> [EXERCISE AIM]: Can you copy the lines from the one containing "Describe the element" through the one containing "center [747, 747].", with "element" replaced by "item" and everything else unchanged, and without the pictures?
── RECORDS FOR THIS EXERCISE
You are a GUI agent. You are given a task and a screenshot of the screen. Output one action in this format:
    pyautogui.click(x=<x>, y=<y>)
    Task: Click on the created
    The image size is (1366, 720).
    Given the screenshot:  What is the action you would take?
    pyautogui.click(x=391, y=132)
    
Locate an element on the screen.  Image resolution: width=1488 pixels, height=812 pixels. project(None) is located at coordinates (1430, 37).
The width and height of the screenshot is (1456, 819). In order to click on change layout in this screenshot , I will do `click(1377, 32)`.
────
── RECORDS FOR THIS EXERCISE
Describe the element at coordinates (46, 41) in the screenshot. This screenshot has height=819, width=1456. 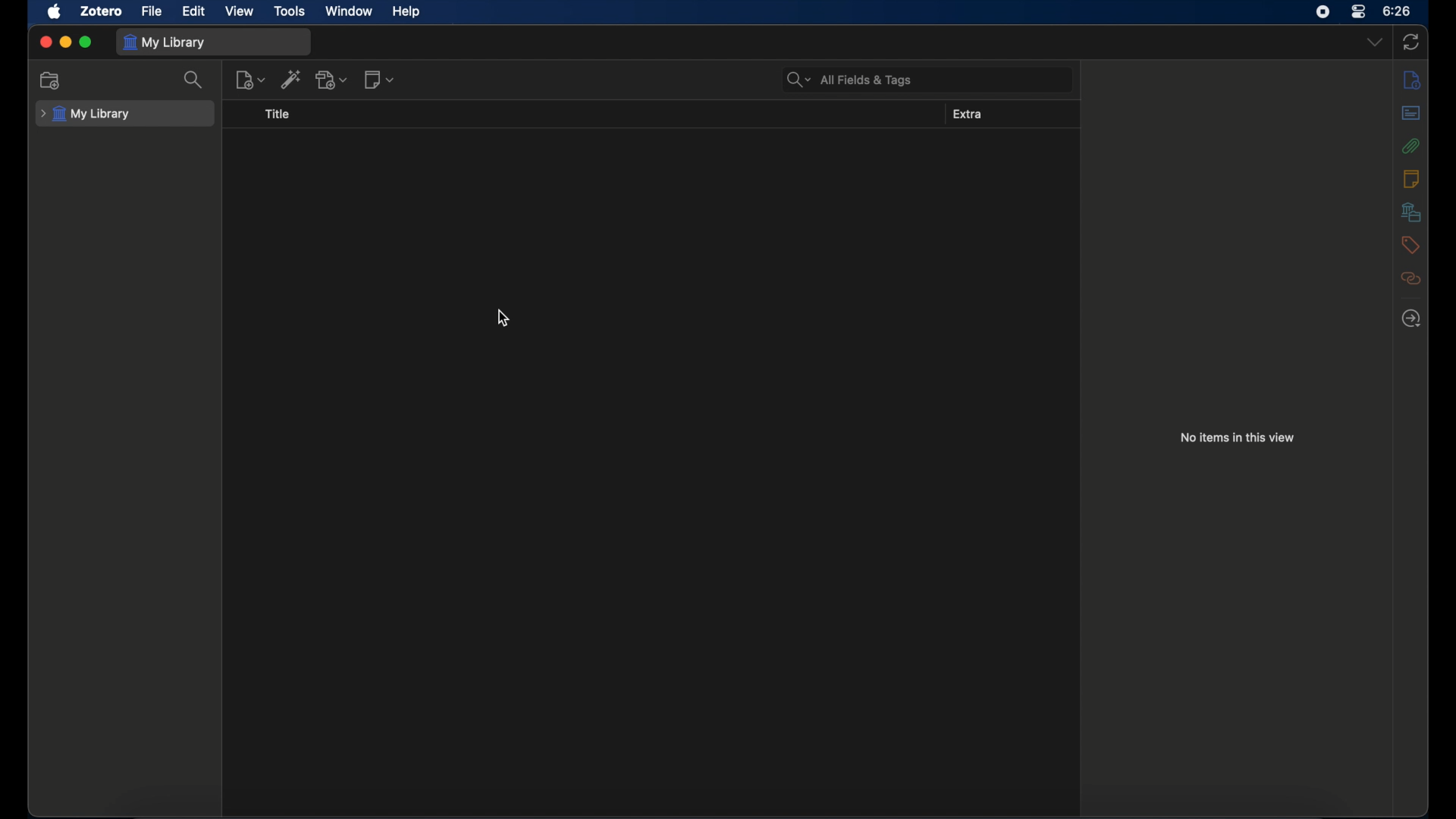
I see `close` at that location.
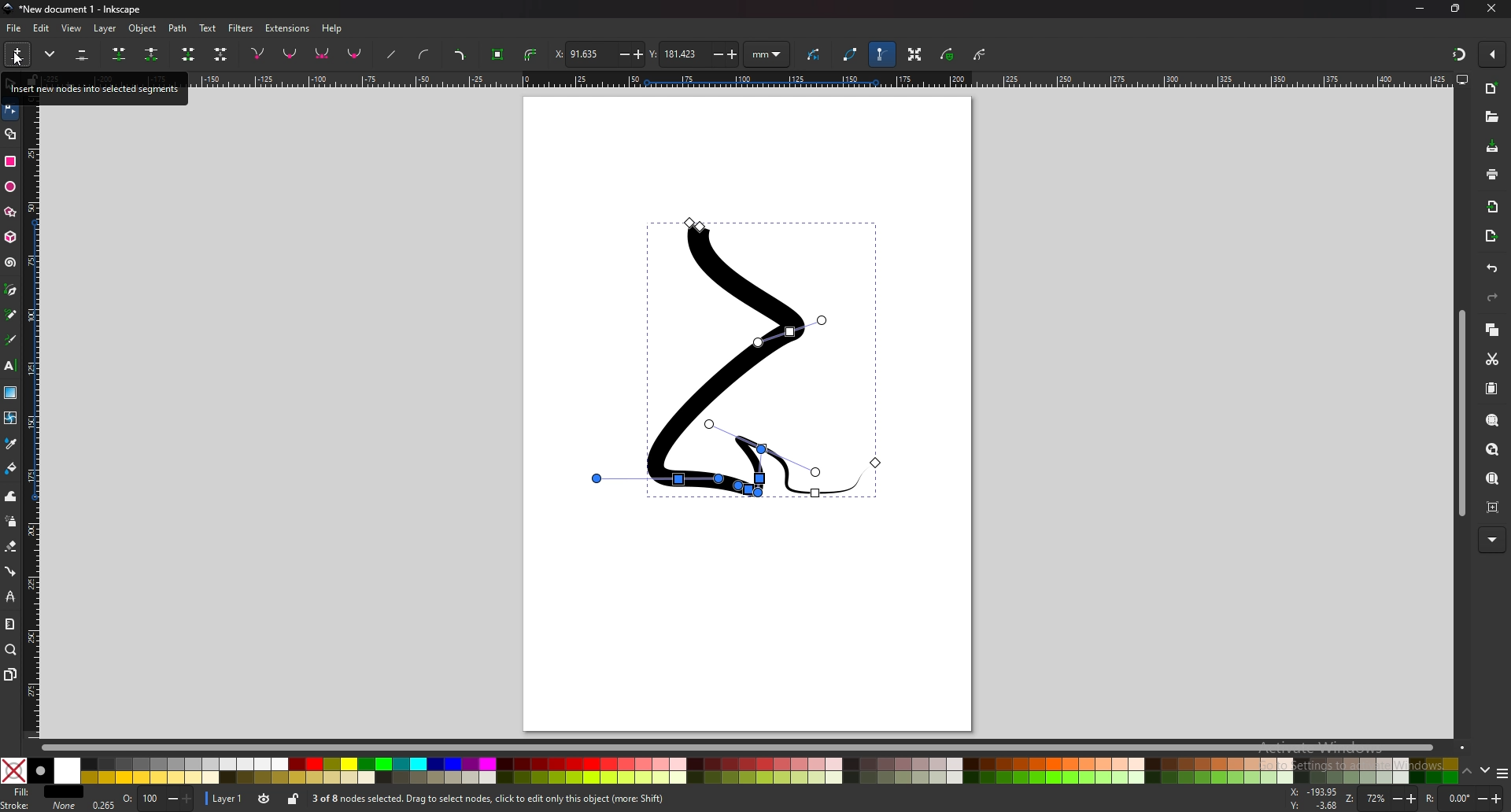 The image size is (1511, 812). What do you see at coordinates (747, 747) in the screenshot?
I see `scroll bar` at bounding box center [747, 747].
────
> [EXPECTED OUTPUT]:
Describe the item at coordinates (46, 41) in the screenshot. This screenshot has height=819, width=1456. 
I see `close` at that location.
 The image size is (1511, 812). What do you see at coordinates (747, 747) in the screenshot?
I see `scroll bar` at bounding box center [747, 747].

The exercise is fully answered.